Anche in questo caso comodità e sicurezza hanno un prezzo alto, troppo alto. Sul loro altare infatti sacrifichiamo la nostra crescita personale. La paura è una specie di frusta interiore che ci flagella e porta ad assumere atteggiamenti distorti.
Paura, un mostro multiforme
Talvolta la paura ci trasforma in belve aggressive, altre volte in animali remissivi e intimoriti. Impone il suo ritmo alla nostra vita impedendoci di maturare.
E la cosa peggiore è che la paura può assumere molte forme, come una specie di Proteo.
- Paura di deludere. Possiamo cadere preda della paura di deludere gli altri. Da qui il terrore di sbilanciarsi, l’atteggiamento di chiusura che porta a non aprirsi mai del tutto, la volontà di evitare ogni confronto, di smussare ogni angolo.
- Paura di perdere il controllo. È questo timore a farci viaggiare col freno a mano costantemente tirato, senza mai premere un minimo sull’acceleratore per paura di finire fuori strada. Così non ci lasciamo andare mai, terrorizzati dalla perdita della nostra incolumità. Ci arrabbiamo facilmente, non ci fidiamo di nessuno, teniamo il muso a lungo se le cose non vanno come vogliamo noi.
- Paura di non essere perfetti. Come dicevamo prima, spesso siamo sempre scontenti di noi stessi proprio per il timore di essere imperfetti. È per questo che ci vergogniamo, non chiediamo mai aiuto, facciamo di tutto per passare inosservati, non accettiamo la minima critica. Facciamo finta di essere forti e maturi. Ma della forza e della maturità portiamo soltanto una maschera. Quella che ci serve per non apparire mai deboli.

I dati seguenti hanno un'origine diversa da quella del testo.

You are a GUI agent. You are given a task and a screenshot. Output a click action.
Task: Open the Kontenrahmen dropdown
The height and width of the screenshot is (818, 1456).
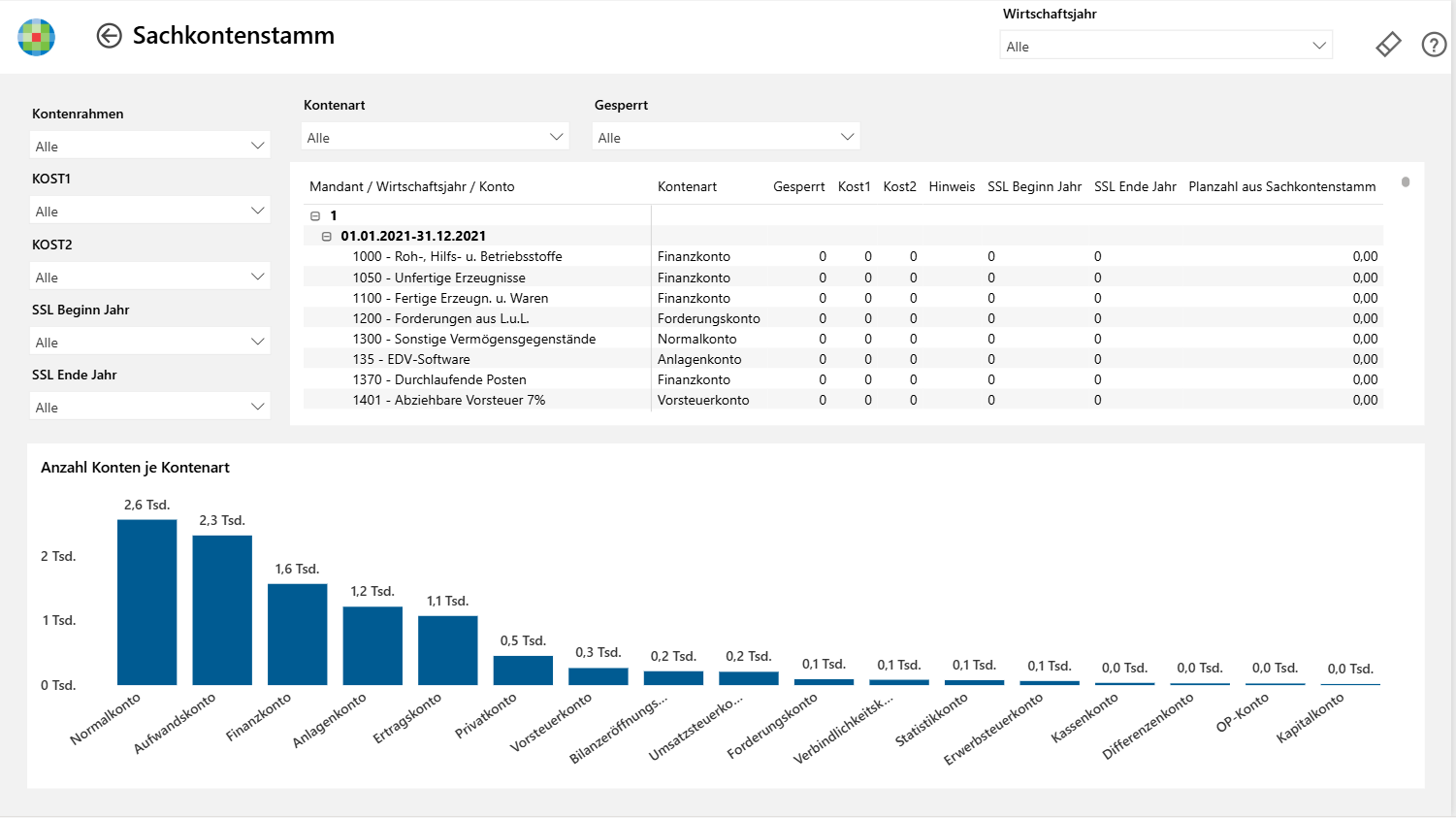click(150, 146)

- Paura di essere poco importanti. Questa paura ci porta a voler per forza piacere e sedurre gli altri. Per cui tendiamo a straparlare, a vantarci dei nostri successi e delle nostre capacità, entrando sempre in competizione con gli altri, parlandone male. E per non patire umiliazioni arriviamo a svenderci. Siamo disposti a tutto, anche a farci compatire, pur di non essere esclusi.
- Paura di soffrire. In questo caso subentra un terrore della minima frustrazione e per il minimo dolore. E allora tendiamo a “mostrificare” ogni possibilità di rischio cercando la fuga in qualche piacere momentaneo. Per distrarci magari cerchiamo di affogarci in un mare di attività, fissandoci avidamente su di loro. In genere si matura anche una memoria da elefante per i torti e le sofferenze che abbiamo subito. I nostri dolori diventano pagine incancellabili, quasi epiche. Inutile dire che i torti e i dolori che abbiamo arrecato noi invece non sono contemplati e il loro ricordo svanisce molto presto dalla nostra memoria.
Per lasciarsi alle spalle tutte queste paure dobbiamo quantomeno essere disposti a cambiare. Il che significa necessariamente rinunciare alla propria zona di confort. Ma ricordiamoci sempre che questo sforzo serve a farci vivere meglio. Il coraggio di disobbedire alle paure ci aprirà la strada verso la vera libertà.